• Shakespeare

     

     

     

    Un grossier personnage ? 

     

    Parmi les légendes bien accrochées à la personne de Shakespeare, et sans doute l’un des clichés les plus récurrents collés à son œuvre, il y a cette idée que le grand barde était un grossier personnage. Le plus grand poète de langue anglaise, qui a laissé une quantité impressionnante de vers sublimes et une œuvre théâtrale unique au monde, n’aurait été, en fait, qu’un vulgaire arriviste, près de ses sous, un prétentieux pingre, il aurait vécu dans des bordels tout le temps de son séjour à Londres, il avait la syphilis évidemment, il était un incapable, il n’a fait qu’emprunter leurs idées à ses contemporains (à Francis Bacon notamment, mais aussi à Marlowe et bien d’autres), il a négligé femme et enfants pour aller s’amuser dans la capitale, en somme il n’était qu’un sinistre individu.

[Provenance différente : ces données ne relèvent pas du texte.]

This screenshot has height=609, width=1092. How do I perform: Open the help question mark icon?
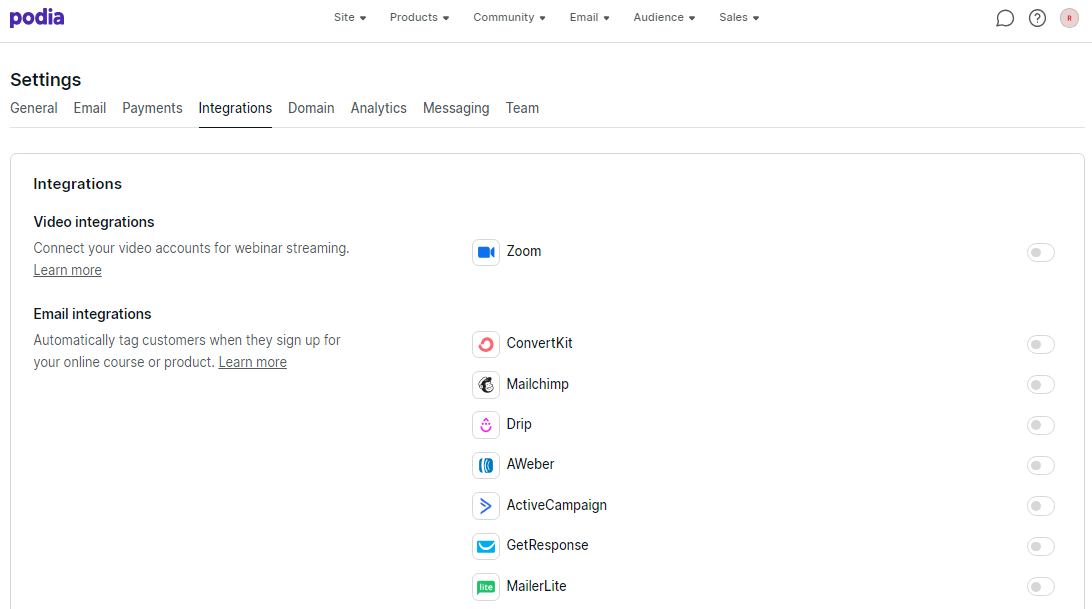point(1037,17)
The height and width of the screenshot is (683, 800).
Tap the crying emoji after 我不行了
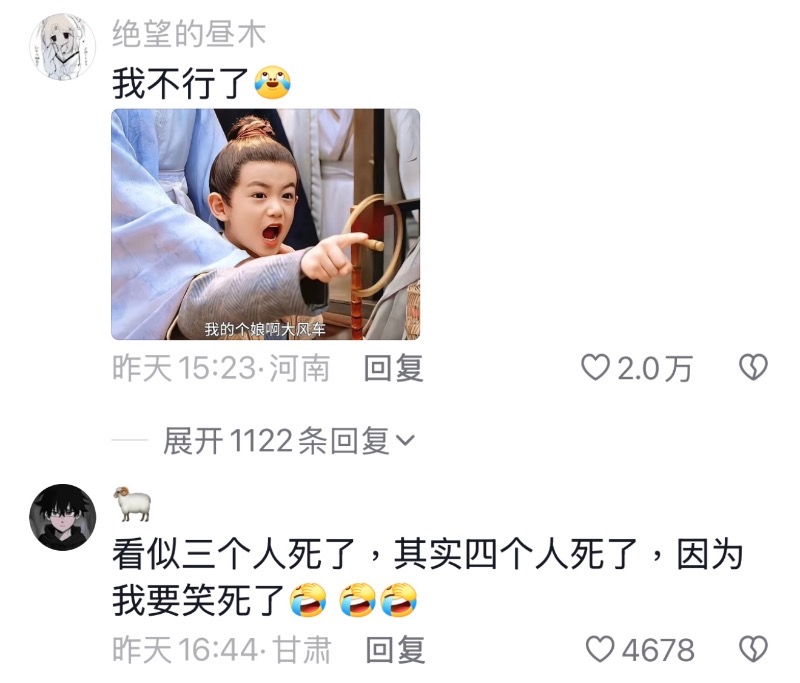tap(273, 83)
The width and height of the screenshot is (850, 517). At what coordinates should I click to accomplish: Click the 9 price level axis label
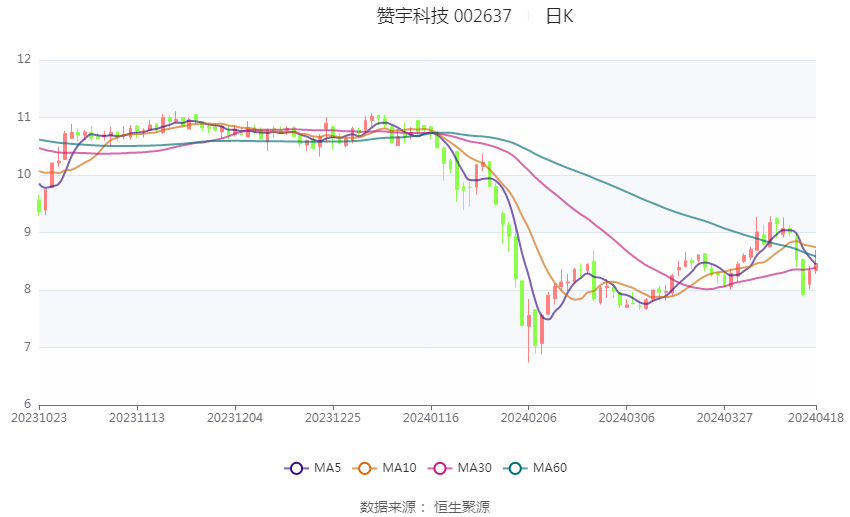click(27, 232)
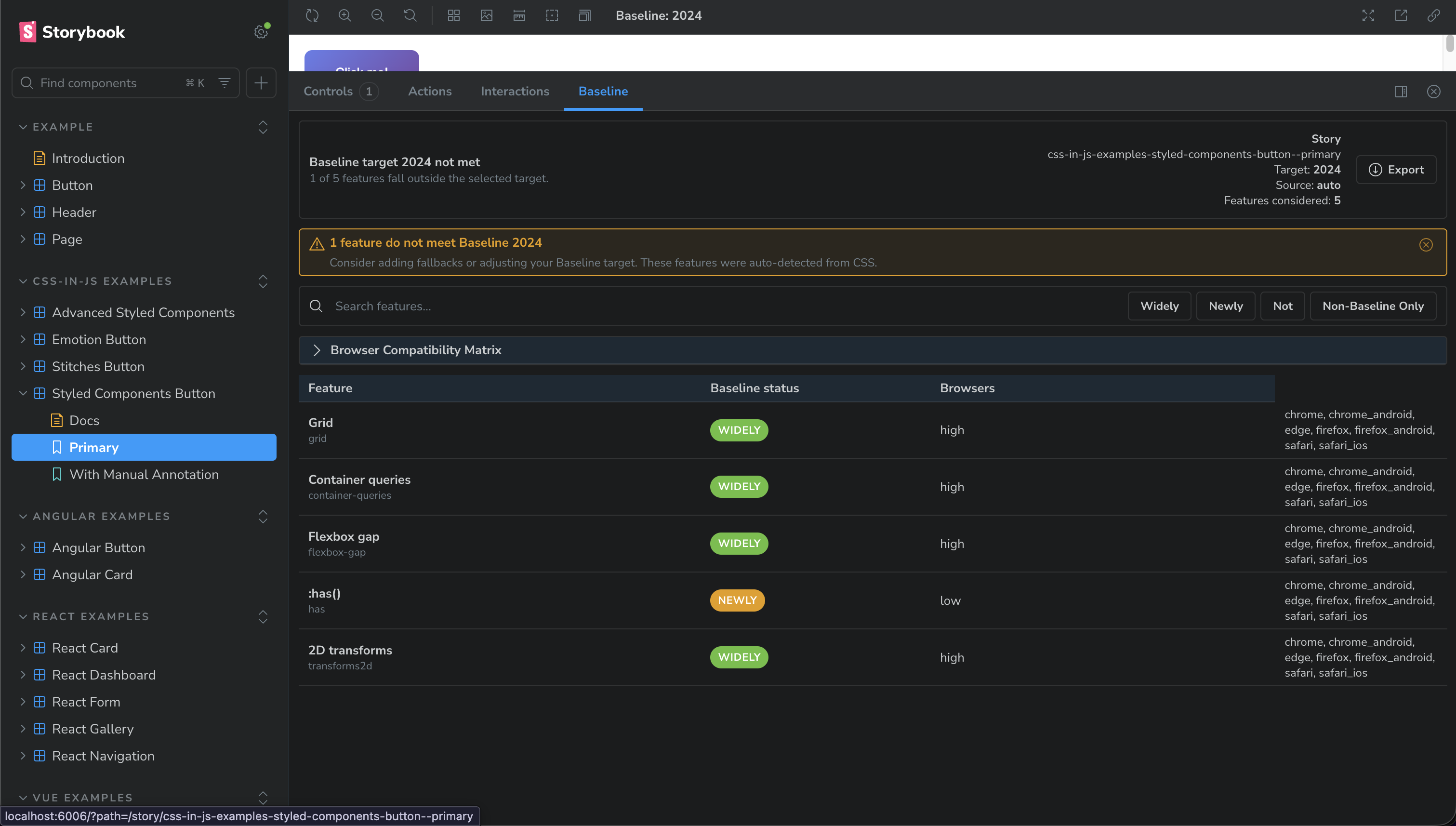Expand Browser Compatibility Matrix section
The image size is (1456, 826).
(416, 350)
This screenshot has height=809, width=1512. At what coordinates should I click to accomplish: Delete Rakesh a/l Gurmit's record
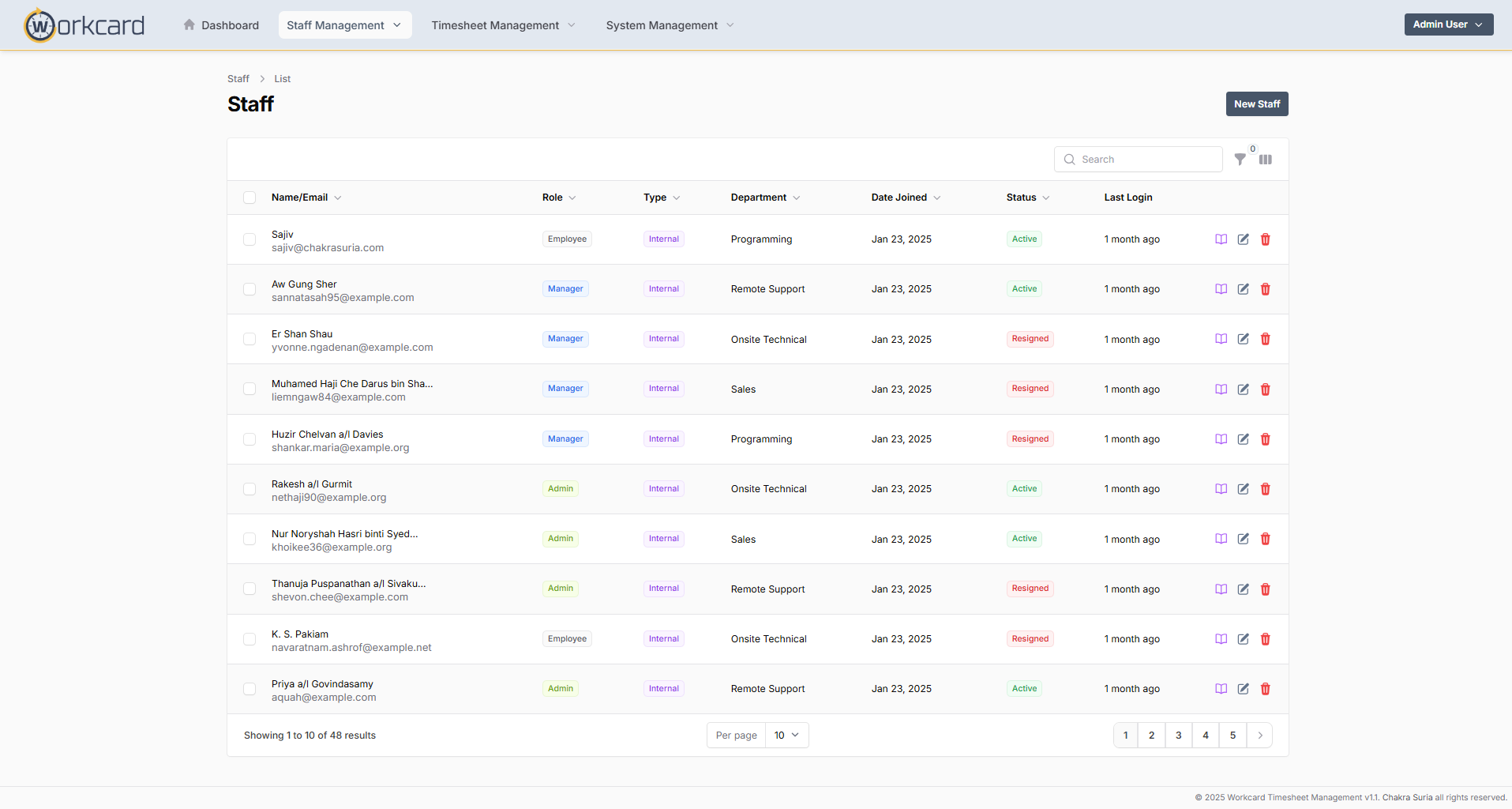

Ce mythe participe du même fantasme que celui du pauvre provincial sans éducation qui a d’abord vécu de petits boulots dans les bas quartiers de Londres. Il n’a rien écrit d’important, il n’était qu’un ‘nom de plume’ comme on dit en anglais. On dit aussi qu’il était un piètre acteur puisque personne ne se souvient qu’il ait tenu un grand rôle sur la scène du Globe.

       Dans une époque comme la nôtre qui adore « casser les tabous » et démystifier à tout-va, la thèse du poète génial qui en réalité était nul a de quoi séduire… Cela ressemble aussi à une vengeance des petits esprits.  D’autant plus petits qu’ils se prétendent cultivés, intelligents, bourrés de diplômes et de titres. Cette légende du minable poète élisabéthain est très répandue dans les milieux universitaires, les ‘scholars’. Pour ne froisser personne, je ne citerai en exemple qu’un article anonyme datant de 1856 paru dans le Putnam’s Monthly Magazine appelant Shakespeare ‘the Stratford poacher’, « le braconnier de Stratford », le traitant de ‘stupid, ignorant, illiterate, third-actor play-actor’, « stupide, ignorant, illettré et acteur de troisième zone ».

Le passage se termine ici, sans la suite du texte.